Aspect/Concept	Description/Details	Significance	Challenges Addressed
Stationarity evaluation	It assesses stability across the spatial domain	It is essential for the right kriging method selection	Accurate assessment of functional processes’ stationarity
Spatial prediction methodologies	It gives a comprehensive review of methods under both stationary and non-stationary conditions	It provides integrated view tailored to stationarity conditions	Challenges posed by different stationarity conditions
Applications	It ranges from environmental monitoring to biomedical research	It facilitates informed decisions in various domains	Capturing accurate spatial dependence and functional variability
Practical implications	It facilitates informed decisions in environmental management and resource allocation	It enhances practical applications	Promoting the understanding of space-time-functional variability interplay
Further advancements	It stimulates innovative techniques and approaches	It broadens the scope of functional geostatistics	Complex spatial patterns and functional variations
Contribution to spatial statistics	It gives broader implications beyond functional geostatistics	It filters understanding of spatial statistics	Interplay between space, time, and functionality

Delving into this topic, the present article offered a detailed review of methodologies tailored for the spatial prediction of functional geostatistical data, encompassing both stationarity and non-stationarity scenarios. Through an exploration of various scholarly proposals, this study shed light on the prevailing challenges and breakthroughs in this realm.
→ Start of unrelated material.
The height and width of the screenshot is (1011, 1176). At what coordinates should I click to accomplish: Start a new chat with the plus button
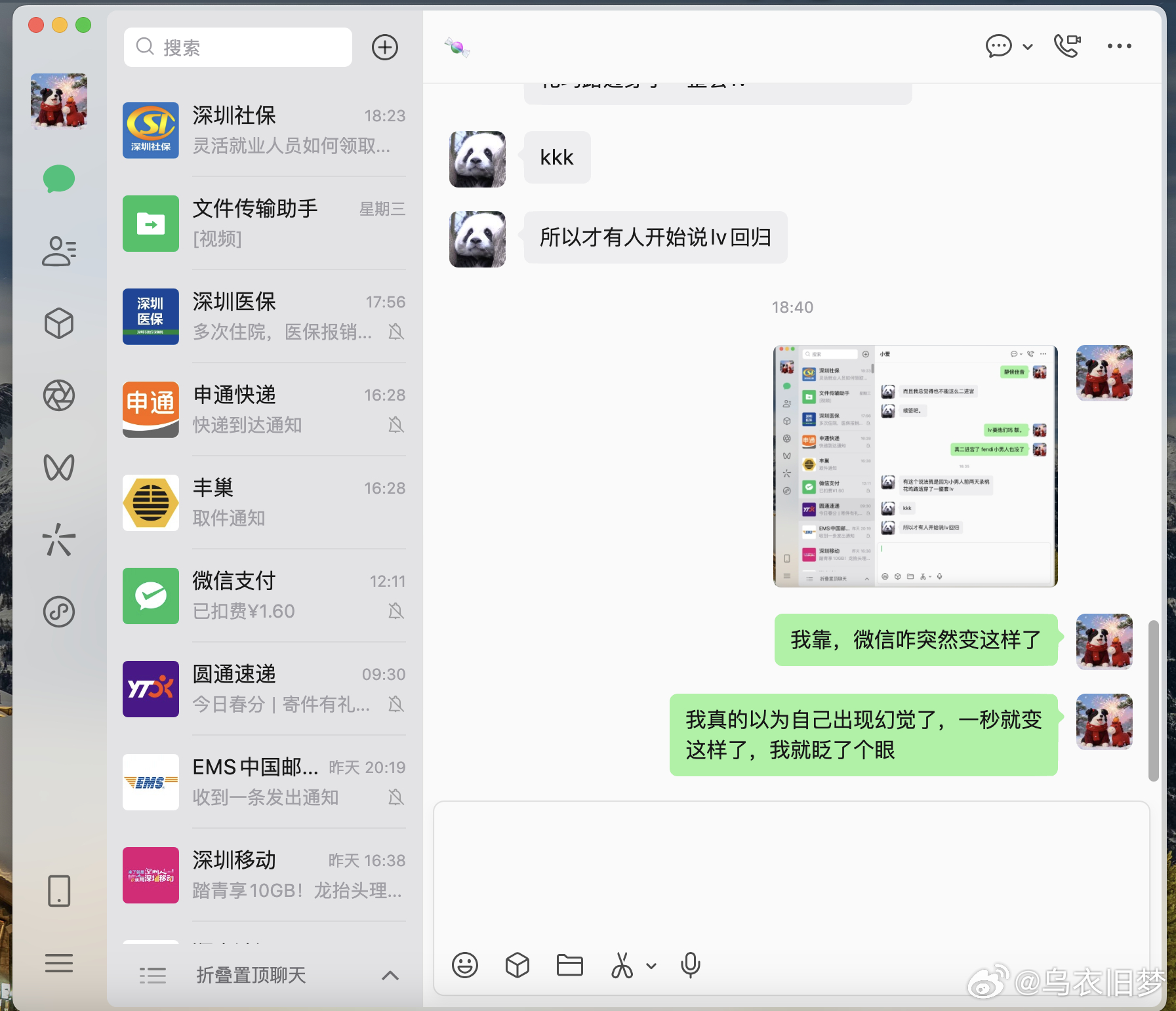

The significance of our findings spans both theoretical and applied dimensions.

The real-world implications of our exploration are expansive, influencing domains like environmental monitoring, geosciences, and even biomedical research. By fostering an accurate modeling paradigm for spatial dependence and functional variability, the groundwork is laid for experts to make insightful decisions in these arenas, particularly in spheres like environmental stewardship, resource allocation, and risk appraisal. Moreover, this article acts as a catalyst for innovative strides in functional geostatistics, spotlighting the hurdles brought about stationarity contexts. This beckons the genesis of avant-garde techniques to analyze and predict spatially intertwined functional data—a contribution benefiting not just functional geostatistics but also enriching spatial statistics at large.

In summation, the contributions herein fortify the foundational aspects of analyzing, modeling, and predicting spatially dependent functional data. By weaving in considerations of diverse stationarity contexts, we amplify our prowess in deciphering intricate spatial patterns and functional idiosyncrasies typical of real-world datasets. Harnessing these methodologies promises heightened prediction accuracy, fostering judicious decision-making. This not only augments realms like environmental governance and resource distribution but also heralds a new dawn of research and novelty in the domain, broadening the horizons of spatial statistics and its multifaceted applications.

In the setting of spatial data exhibiting non-symmetric distributions, several scholarly investigations have been undertaken [55,56,57,58], as well as in quantile regression with spatial data [59], and diagnostic analysis in regression models [21,60]. However, much investigation on this field must be explored still, even in traditional spatial models [61].